- 文档正文
Linked List-1

链表一直是面试的重点问题，恰好最近看到了Stanford的一篇材料，涵盖了链表的基础知识以及派生的各种问题。
第一篇主要是关于链表的基础知识。

基本结构

1、数组回顾
链表和数组都是用来存储一堆数据的集合，其中单个元素的类型可以有很多种。
通过数组下标可以直接访问数组中的元素，比如：

void ArrayTest()
{
    int scores[100];

    //初始化前3个元素
    scores[0] = 1;
    scores[1] = 2;
    scores[2] = 3;
}

最关键的是：整个数组被分配了一整块内存：

数组元素之所以能被快速访问，原因在于其地址的计算是通过首地址加上偏移值得到的，只有一次乘法和一次加法运算而已。
数组的缺点在于：

数组的大小是固定的：数组的规模在编译时就被确定，当然你可以在运行时通过malloc在堆中改变数组的大小，不过很麻烦；
由于上述原因，所以很多人就会定义一个很大的数组，不过这又会导致两个问题：
1）数组的大部分空间可能被浪费掉；
2）如果程序需要更大的空间，就会崩溃。
在数组前面插入元素代价很大，需要移动很多元素。
链表也有自己的优缺点，只不过和数组刚好互补：链表会在需要时为每个节点单独分配内存。
2、指针回顾
指针存储了变量的地址，如果指针的值是NULL（c/c++中NULL可以表示逻辑false），那么该指针不指向任何变量。
在c/c++中，没有初始化的指针就是野指针，对野指针进行dereference操作可能导致程序崩溃。

- 所列各行
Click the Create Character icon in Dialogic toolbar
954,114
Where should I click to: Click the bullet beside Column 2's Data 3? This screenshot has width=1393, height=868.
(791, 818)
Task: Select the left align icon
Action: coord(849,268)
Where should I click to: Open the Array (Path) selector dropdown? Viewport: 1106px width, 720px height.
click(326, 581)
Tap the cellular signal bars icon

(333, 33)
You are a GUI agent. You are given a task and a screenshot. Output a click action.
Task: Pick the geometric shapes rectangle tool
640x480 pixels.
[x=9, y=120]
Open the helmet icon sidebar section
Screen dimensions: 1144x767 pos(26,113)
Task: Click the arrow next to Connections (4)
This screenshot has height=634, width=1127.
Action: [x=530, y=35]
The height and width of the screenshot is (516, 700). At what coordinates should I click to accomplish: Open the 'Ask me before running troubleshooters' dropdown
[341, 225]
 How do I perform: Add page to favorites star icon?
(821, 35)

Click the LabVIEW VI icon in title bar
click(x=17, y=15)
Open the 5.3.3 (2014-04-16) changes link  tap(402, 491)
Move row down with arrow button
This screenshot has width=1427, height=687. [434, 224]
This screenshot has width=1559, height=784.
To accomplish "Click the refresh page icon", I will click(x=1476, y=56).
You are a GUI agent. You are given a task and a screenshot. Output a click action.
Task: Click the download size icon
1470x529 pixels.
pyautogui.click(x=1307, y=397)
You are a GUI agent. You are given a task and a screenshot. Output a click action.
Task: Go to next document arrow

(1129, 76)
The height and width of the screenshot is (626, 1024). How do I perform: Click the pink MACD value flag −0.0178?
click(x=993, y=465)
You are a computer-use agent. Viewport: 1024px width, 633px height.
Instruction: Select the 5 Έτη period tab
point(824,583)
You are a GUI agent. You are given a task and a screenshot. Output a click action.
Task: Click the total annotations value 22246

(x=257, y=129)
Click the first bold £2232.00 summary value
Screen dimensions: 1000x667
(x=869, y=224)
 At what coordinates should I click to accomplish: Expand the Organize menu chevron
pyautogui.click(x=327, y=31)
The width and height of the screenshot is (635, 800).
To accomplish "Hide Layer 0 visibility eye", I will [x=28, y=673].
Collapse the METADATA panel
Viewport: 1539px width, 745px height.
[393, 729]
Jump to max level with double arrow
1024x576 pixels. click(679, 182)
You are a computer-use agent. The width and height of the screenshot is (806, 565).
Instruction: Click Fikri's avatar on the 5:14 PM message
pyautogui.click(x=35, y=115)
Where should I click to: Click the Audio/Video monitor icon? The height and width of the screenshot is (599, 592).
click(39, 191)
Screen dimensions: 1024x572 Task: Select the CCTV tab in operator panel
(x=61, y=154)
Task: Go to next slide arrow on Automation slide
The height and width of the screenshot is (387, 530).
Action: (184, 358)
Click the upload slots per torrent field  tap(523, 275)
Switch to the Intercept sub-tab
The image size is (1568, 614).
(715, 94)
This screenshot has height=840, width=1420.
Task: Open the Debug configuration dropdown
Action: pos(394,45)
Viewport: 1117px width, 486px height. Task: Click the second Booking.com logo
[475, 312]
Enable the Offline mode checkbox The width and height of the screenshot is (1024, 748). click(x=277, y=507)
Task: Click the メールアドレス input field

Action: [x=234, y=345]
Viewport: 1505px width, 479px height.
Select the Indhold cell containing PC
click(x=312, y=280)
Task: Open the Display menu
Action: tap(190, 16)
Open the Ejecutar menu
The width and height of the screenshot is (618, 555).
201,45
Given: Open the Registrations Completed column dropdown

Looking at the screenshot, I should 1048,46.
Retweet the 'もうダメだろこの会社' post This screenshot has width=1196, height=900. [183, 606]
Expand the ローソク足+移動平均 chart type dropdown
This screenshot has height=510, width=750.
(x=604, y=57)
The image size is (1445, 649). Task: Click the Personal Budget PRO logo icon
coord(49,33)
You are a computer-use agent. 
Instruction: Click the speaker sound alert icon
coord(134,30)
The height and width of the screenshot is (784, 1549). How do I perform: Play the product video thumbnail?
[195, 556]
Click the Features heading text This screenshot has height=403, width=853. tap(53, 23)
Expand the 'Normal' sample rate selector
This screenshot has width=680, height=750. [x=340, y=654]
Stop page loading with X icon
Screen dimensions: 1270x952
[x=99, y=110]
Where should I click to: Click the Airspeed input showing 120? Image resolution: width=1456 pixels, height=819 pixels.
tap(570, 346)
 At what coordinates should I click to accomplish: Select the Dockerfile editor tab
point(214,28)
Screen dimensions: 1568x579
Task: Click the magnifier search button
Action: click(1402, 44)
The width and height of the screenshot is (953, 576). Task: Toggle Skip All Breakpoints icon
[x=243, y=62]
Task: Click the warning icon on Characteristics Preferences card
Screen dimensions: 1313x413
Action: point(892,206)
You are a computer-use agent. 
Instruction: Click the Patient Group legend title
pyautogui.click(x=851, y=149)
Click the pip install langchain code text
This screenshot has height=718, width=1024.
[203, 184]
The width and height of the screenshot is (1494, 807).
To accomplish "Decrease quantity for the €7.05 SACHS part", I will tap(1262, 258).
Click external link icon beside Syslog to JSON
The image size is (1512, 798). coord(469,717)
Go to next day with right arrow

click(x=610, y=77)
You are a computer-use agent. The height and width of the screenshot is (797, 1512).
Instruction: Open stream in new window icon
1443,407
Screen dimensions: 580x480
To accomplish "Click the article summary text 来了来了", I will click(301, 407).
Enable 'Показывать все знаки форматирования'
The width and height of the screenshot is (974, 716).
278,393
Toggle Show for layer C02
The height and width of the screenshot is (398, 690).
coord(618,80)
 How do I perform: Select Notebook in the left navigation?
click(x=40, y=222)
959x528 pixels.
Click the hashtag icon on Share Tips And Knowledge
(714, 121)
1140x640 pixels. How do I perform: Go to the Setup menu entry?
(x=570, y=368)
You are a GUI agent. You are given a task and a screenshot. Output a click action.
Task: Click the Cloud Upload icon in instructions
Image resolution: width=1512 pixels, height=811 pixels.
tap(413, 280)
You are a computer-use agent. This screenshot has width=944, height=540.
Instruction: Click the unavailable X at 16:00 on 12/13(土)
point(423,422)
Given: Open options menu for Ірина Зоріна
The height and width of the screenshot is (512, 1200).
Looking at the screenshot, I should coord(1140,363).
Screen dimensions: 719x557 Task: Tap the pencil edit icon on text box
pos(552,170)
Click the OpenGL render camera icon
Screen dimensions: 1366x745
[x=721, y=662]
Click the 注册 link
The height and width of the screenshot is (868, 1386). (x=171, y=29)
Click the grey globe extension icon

- 任务指令 1
按文档正文的说法，计算数组元素的地址只需要哪几次运算？
- 任务指令 2
请从所列各行的第一行起，一直到含有“[x=9, y=120]”的那一行为止，把全部内容逐字重新打出来，首尾两行都包括在内。
文档正文与所列各行互不相关。

- 回复 1
只需要一次乘法和一次加法。

- 回复 2
Click the Create Character icon in Dialogic toolbar
954,114
Where should I click to: Click the bullet beside Column 2's Data 3? This screenshot has width=1393, height=868.
(791, 818)
Task: Select the left align icon
Action: coord(849,268)
Where should I click to: Open the Array (Path) selector dropdown? Viewport: 1106px width, 720px height.
click(326, 581)
Tap the cellular signal bars icon

(333, 33)
You are a GUI agent. You are given a task and a screenshot. Output a click action.
Task: Pick the geometric shapes rectangle tool
640x480 pixels.
[x=9, y=120]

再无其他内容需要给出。